You could go all conspiracy theorist on this and say that James wants this franchise to look a mess in order to have outsiders shake their heads in acknowledgement when he tries to justify why he left for [fill in the blank]. He wouldn’t say that directly, certainly, but he’d do so by implication when explaining what an inviting and stable situation [fill in the blank] presents for James and his family.Â
You could also chalk all of this up to James just being an immature kid who, for all his worldliness, still doesn’t quite appreciate the implication of his actions or, more accurately, his inactions.
Whatever it is, though, I’m rapidly coming around to the notion that James won’t be with the Cavs next season. His lack of willingness to commit to Cleveland at this juncture is speaking volumes.

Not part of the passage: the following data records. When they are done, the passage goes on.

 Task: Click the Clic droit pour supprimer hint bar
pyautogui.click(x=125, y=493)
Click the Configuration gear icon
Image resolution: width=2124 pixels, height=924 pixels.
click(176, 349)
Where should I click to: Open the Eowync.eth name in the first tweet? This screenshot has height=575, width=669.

In a fashion, James really is like Izzo and had Izzo come to Cleveland he and James would have been a near perfect pair. They both see themselves having about another 8-10 years in their current roles and they both see themselves as having paid their dues. At this juncture, it’s less about scaling the entire mountain and more about having a huge head start on the race to the top.
Izzo didn’t see himself as wanting to grow up with a team and make a run a few years down the road and neither does James. If moves get made it will only be for titles and plenty of them.
I don’t begrudge either James or Izzo and I doubt whether I’d act any differently if I were in either of their shoes. You don’t get very many opportunities to legally rig the game in your favor and when those opportunities do come along you better jump on them quickly.
Izzo wasn’t sure that opportunity existed in Cleveland and I’m starting to think that James isn’t sure either. Where they diverge is the outcome. For Izzo, when the options in front of him were too risky, he opted to do nothing. For James, it’s the do-nothing option that looks like it might be the riskiest.